The early to mid 1800’s were a tumultuous and horrible period in the history of the United States. Our country was fatally divided. Unfortunately, war was the only way to bring stability to our fledgling nation.

The American War of Secession began with the first artillery shell that landed at Fort Sumter, SC on April 12, 1861. What followed was massive suffering, brothers killing brothers, and the premature death of a president.

Since the delusional and evil man who walked into a predominately black church in South Carolina, many men who fought for the Confederacy have been defamed and had their historical monuments removed.

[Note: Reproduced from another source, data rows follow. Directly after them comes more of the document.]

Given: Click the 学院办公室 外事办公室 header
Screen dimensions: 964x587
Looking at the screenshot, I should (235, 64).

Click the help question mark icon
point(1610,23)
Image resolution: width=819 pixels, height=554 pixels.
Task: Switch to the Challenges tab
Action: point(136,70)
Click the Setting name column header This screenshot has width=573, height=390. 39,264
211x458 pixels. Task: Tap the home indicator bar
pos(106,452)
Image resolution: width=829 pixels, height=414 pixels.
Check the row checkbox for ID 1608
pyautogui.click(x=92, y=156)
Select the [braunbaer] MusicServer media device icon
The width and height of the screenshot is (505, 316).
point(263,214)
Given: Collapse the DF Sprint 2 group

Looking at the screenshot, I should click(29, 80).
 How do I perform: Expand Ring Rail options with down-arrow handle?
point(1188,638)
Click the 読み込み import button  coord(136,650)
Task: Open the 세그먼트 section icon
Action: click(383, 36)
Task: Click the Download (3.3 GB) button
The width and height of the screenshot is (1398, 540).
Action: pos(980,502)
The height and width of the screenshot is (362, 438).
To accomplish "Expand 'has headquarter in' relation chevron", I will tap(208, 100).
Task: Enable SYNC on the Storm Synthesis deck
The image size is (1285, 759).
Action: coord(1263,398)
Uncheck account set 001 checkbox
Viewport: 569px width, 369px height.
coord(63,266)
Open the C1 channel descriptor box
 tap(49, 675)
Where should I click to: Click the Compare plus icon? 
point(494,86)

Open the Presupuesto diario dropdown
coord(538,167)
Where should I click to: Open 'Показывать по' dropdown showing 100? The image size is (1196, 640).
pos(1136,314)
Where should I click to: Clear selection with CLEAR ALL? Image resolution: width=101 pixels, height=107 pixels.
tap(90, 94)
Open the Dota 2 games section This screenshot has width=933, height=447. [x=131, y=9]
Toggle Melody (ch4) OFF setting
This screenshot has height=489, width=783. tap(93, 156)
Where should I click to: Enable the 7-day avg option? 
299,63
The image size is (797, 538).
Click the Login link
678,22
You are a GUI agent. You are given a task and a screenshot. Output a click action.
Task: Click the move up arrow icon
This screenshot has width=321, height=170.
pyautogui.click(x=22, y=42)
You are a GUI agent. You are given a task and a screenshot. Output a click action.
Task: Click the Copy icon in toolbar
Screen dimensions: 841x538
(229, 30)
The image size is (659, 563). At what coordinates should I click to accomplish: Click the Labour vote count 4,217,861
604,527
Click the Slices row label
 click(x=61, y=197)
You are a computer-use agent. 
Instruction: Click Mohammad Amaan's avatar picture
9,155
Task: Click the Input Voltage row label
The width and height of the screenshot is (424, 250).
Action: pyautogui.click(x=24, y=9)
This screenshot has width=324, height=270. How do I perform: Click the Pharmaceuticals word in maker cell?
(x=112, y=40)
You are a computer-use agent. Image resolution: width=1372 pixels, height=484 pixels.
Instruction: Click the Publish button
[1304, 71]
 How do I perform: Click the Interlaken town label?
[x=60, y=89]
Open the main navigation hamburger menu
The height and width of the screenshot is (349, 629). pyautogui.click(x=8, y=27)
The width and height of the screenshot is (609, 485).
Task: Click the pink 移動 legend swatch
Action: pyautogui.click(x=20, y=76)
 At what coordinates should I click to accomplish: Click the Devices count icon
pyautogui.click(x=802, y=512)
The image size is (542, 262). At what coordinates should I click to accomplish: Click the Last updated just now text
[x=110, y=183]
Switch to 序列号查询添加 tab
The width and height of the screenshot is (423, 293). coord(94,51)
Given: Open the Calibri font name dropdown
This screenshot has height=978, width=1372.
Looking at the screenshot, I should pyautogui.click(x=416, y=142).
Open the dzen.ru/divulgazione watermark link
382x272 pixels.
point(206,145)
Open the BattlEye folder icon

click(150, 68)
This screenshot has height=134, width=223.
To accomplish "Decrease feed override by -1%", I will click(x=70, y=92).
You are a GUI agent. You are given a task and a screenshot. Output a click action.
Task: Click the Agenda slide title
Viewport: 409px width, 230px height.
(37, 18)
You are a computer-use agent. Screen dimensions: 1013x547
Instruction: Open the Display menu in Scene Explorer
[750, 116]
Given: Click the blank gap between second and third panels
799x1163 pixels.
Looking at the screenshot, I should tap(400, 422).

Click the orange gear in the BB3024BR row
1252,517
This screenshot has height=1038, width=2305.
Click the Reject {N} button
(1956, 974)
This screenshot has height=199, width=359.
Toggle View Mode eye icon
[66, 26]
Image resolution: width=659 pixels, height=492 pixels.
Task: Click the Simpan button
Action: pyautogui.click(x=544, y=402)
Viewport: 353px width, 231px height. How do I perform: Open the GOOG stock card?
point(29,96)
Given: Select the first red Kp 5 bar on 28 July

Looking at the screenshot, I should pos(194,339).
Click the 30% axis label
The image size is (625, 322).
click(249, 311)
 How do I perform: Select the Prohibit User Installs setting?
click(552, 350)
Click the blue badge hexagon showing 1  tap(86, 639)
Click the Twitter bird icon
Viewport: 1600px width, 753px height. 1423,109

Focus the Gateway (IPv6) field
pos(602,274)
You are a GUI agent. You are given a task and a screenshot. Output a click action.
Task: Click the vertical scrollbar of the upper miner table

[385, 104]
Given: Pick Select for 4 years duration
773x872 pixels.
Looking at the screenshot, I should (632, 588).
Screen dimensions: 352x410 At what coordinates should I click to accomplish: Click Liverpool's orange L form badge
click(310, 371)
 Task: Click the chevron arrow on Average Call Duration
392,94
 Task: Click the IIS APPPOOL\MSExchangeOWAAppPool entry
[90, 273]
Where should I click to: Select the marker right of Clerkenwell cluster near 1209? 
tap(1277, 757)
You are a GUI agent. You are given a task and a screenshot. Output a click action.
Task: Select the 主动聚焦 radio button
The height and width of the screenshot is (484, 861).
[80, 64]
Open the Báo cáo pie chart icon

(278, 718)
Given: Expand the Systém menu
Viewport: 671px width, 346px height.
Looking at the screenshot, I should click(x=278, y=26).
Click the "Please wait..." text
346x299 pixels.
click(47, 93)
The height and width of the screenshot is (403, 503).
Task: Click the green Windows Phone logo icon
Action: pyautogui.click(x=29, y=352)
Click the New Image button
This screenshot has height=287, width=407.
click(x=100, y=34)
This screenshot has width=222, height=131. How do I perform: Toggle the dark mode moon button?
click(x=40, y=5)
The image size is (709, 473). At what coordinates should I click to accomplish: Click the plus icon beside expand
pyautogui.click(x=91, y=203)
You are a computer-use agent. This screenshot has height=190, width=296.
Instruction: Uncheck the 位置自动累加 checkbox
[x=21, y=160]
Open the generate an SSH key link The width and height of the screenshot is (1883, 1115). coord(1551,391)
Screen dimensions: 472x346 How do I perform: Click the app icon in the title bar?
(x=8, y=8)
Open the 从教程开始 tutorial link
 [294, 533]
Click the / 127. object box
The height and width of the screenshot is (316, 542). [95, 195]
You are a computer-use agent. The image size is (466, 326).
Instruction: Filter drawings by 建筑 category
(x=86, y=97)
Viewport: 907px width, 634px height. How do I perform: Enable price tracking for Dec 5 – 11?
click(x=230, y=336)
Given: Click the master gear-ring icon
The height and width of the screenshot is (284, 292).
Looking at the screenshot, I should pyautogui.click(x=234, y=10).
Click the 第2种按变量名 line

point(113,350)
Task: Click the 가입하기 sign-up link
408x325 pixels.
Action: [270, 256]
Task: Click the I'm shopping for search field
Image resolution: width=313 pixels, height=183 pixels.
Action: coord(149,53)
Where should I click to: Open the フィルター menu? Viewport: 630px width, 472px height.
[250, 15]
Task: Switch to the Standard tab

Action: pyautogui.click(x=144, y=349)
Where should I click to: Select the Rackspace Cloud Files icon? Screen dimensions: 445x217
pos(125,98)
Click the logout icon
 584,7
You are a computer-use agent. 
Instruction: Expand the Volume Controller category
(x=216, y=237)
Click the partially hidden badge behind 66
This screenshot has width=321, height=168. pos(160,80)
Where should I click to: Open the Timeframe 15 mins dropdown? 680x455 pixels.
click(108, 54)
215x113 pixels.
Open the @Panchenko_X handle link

The White House – 1861 – As war loomed over America, President Abraham Lincoln summons General Robert E. Lee to meet with him in his chambers. The president begs him to lead the entire United States military force. But, the southern gentleman, with pain in his eyes, feels that there is a more important obligation; his duty to defend his native Virginia. He tells the president, “I cannot fire upon my fellow citizens in my home state. To do so, would be an act that would be more than dishonorable.” Lincoln is devastated because he knows that he will have to rely on weak and arrogant military commanders to save the Union.

Robert Edward Lee was born in Virginia in 1807, the son of a Revolutionary War hero. Lee graduated from West Point Military Academy in 1829. Interestingly, his roommate, a man who could not be more different than Lee, would become the President of the Confederate States of America. His name was Jefferson Davis.

After his distinguished record at West Point, Lee was assigned to build dams and dikes along the upper Mississippi. He later served as a cavalry officer on the Texas frontier. He was tested in battle in the Mexican War, and had attained the rank of Army Lieutenant Colonel when he successfully rousted a domestic terrorist named John Brown and his men from Harper’s Ferry in 1859. This heroic act would cement his name in history.

While Lee had the most capable commanders, the Union had the superior advantage in resources, the number of soldiers, and the industrial strength provided by Northern States.

During the war, President Lincoln fired a number of military commanders. Finally, he was desperate enough to turn to a drunken and failed businessman to challenge Lee and end the war.

Ulysses S. Grant was appointed as the commander of all Union forces. This risky move paid off. Grant, with his superior manpower, munitions, and time, forced a battle at Sailors Creek in early 1865. By using pincher maneuvers, he surrounded Lee’s Army of Northern Virginia. A brutal and bloody battle ensued.

Sailors Creek – April 9, 1865 – General Lee knows that he has been defeated. His remaining soldiers are battle fatigued, his supply lines are severed, and he knows that further resistance will be futile and only bring more bloodshed. He says to his lieutenants, “There is nothing for me to do but go and see General Grant even though I would rather die a thousand deaths.”

Appomattox, VA – April 15, 1865 – General Lee leaves Sailors Creek dressed in his finest military uniform. Grant, suffering from a severe hangover, shows up late, half drunk, and with whiskey on his breath.

Nevertheless, the men meet and Lee surrenders. During his travel to Appomattox, the road is lined with thousands of Union soldiers. For the first time in history, enemy soldiers stand at attention and salute a defeated general.

After Lee departs Appomattox Courthouse, Grant sternly tells his own troops, “The rebels are our countrymen again.”

General Robert E. Lee was not charged with any criminal offense against the United States. He was never imprisoned. He died on October 12, 1870, respected in the North for his character and beloved in the South for his fighting ability.

America – Present Day – Lee is vilified and “prosecuted” well over 100 years after his death in 1870. Based on political calculations, revisionist leaders have removed or destroyed monuments dedicated to Lee in a similar way that the corporal and future chancellor of Germany did to monuments while rising to power in the 1930’s. I have no doubt that Lee would be indicted by a federal grand jury if he was alive today. It would be known as U.S. vs. Lee.

Yet, I cannot imagine any jury in America convicting a man with the character, sense of duty, and honor that were possessed by General Robert E. Lee.